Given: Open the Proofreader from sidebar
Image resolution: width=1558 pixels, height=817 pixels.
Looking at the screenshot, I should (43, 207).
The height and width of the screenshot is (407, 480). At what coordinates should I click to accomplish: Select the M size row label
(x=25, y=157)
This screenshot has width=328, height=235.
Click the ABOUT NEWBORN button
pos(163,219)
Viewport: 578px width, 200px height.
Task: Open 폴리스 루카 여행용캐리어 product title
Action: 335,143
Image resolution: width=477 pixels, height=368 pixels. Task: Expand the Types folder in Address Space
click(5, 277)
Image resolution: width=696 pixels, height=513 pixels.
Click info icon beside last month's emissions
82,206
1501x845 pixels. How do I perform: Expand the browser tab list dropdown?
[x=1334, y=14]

=======

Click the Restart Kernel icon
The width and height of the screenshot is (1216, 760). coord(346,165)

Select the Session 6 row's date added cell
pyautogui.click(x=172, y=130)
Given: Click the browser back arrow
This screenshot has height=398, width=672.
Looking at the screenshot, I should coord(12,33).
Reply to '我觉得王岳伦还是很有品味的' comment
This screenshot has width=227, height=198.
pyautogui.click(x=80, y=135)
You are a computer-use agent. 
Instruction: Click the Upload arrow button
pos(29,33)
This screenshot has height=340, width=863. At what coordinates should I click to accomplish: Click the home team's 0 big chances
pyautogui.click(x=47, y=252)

=======

■ **TASK TO CARRY OUT**:
Can you give the lines of the material from the line containing "Select the Session 6 row's date added cell" through the line containing "Looking at the screenshot, I should coord(12,33)." again, swapping "browser" for "window" and leaving everything else unchanged?

■ **CORRECT OUTPUT**:
Select the Session 6 row's date added cell
pyautogui.click(x=172, y=130)
Given: Click the window back arrow
This screenshot has height=398, width=672.
Looking at the screenshot, I should coord(12,33).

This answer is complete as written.